Rewrite the entries as a numbered list, starting with the first line and going on through the line that contains "will [x=426, y=247].". Leave out any blank lines.

Records from a collection
· · ·
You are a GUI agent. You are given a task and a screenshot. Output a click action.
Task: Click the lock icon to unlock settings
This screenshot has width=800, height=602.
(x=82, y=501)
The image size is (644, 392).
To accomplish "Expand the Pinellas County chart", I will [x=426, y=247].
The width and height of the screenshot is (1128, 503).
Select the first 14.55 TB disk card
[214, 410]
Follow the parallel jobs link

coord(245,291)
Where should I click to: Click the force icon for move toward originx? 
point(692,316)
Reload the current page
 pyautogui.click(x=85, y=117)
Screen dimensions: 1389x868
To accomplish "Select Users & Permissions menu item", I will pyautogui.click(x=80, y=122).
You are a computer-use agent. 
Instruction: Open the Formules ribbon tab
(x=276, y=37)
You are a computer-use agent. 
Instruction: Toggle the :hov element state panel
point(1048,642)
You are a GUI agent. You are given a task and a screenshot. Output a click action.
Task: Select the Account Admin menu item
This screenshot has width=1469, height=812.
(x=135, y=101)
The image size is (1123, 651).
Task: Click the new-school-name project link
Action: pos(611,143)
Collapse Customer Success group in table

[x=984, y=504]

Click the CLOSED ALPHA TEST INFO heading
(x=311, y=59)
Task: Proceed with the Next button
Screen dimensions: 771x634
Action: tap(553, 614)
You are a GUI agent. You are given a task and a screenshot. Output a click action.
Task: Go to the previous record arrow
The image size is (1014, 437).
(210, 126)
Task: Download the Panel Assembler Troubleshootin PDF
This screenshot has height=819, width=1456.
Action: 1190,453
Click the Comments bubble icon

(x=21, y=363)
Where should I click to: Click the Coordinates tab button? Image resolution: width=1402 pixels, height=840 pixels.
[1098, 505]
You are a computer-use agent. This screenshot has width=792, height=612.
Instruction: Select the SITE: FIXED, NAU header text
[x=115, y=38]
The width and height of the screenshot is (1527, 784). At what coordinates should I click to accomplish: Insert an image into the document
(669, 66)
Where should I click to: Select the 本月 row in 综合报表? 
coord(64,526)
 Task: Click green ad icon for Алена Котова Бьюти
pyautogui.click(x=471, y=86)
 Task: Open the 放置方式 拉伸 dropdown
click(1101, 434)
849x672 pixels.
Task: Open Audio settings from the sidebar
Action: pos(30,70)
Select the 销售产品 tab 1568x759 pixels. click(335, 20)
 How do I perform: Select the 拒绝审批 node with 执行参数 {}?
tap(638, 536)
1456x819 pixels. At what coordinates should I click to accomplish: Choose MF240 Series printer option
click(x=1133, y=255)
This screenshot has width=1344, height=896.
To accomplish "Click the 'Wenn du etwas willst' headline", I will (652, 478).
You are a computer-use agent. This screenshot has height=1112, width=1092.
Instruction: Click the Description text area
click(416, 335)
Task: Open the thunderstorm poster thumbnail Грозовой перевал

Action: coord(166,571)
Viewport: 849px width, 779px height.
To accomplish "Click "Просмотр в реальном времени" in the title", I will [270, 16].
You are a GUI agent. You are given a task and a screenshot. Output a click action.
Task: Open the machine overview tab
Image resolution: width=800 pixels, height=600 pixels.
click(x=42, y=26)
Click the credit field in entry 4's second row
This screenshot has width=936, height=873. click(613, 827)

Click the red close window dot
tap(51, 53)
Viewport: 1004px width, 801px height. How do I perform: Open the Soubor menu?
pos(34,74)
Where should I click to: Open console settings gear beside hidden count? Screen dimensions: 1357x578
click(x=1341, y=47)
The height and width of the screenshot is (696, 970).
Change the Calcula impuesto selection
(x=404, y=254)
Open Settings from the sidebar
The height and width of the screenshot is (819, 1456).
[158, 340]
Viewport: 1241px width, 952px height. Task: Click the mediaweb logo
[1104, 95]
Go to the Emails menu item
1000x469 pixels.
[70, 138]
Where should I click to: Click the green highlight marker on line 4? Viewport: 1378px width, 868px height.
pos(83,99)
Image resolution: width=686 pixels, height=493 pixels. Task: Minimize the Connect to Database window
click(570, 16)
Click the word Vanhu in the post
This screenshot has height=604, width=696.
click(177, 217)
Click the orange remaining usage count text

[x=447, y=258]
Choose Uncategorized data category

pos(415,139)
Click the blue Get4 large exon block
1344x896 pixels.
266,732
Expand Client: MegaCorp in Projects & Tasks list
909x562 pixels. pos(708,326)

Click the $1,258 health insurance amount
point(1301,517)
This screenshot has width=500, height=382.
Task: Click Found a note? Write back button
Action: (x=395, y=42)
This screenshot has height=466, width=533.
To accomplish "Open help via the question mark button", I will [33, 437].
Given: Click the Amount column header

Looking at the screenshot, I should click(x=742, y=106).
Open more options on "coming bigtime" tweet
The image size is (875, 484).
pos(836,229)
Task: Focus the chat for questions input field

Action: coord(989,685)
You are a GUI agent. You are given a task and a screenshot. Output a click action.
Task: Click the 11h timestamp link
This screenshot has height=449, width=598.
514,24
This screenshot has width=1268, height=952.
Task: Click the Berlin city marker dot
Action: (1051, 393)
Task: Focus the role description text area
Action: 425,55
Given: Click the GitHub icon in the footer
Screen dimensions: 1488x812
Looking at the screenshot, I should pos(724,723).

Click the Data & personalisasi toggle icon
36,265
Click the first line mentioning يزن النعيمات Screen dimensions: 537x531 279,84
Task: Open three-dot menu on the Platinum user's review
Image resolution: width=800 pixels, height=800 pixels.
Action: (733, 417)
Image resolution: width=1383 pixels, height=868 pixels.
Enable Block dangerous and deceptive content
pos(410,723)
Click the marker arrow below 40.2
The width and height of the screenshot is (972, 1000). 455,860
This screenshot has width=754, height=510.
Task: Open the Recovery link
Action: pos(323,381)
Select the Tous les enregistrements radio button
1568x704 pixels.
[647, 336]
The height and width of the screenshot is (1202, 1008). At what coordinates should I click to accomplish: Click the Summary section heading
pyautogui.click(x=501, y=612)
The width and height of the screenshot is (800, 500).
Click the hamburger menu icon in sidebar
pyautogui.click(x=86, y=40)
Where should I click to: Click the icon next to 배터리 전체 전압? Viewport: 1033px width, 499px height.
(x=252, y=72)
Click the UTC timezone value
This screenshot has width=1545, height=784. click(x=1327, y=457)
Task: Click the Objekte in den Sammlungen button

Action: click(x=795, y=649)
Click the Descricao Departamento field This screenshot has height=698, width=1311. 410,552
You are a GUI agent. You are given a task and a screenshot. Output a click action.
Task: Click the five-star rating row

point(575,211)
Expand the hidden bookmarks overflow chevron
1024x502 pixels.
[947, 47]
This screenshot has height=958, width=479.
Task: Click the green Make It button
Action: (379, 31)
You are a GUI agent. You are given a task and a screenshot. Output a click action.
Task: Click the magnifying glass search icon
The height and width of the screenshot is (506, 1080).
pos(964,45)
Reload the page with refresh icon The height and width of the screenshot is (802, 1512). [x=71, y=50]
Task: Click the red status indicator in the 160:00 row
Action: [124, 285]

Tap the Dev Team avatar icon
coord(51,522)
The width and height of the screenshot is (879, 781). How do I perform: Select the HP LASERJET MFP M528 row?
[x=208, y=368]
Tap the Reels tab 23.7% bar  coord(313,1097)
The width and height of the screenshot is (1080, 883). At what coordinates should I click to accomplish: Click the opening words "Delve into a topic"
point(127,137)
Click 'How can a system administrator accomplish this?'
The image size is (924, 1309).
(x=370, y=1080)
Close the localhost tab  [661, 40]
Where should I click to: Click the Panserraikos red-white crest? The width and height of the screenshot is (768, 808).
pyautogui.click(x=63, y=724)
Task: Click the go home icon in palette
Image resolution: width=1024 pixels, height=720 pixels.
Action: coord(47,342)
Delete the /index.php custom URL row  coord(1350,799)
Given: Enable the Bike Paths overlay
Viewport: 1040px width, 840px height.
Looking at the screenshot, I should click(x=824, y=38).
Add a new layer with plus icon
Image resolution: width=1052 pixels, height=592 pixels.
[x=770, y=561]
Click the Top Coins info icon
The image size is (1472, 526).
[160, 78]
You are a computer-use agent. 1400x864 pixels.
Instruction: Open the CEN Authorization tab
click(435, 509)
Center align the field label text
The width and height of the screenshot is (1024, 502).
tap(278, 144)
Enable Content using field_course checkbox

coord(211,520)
· · ·
### TASK SOLUTION
1. You are a GUI agent. You are given a task and a screenshot. Output a click action.
2. Task: Click the lock icon to unlock settings
3. This screenshot has width=800, height=602.
4. (x=82, y=501)
5. The image size is (644, 392).
6. To accomplish "Expand the Pinellas County chart", I will [x=426, y=247].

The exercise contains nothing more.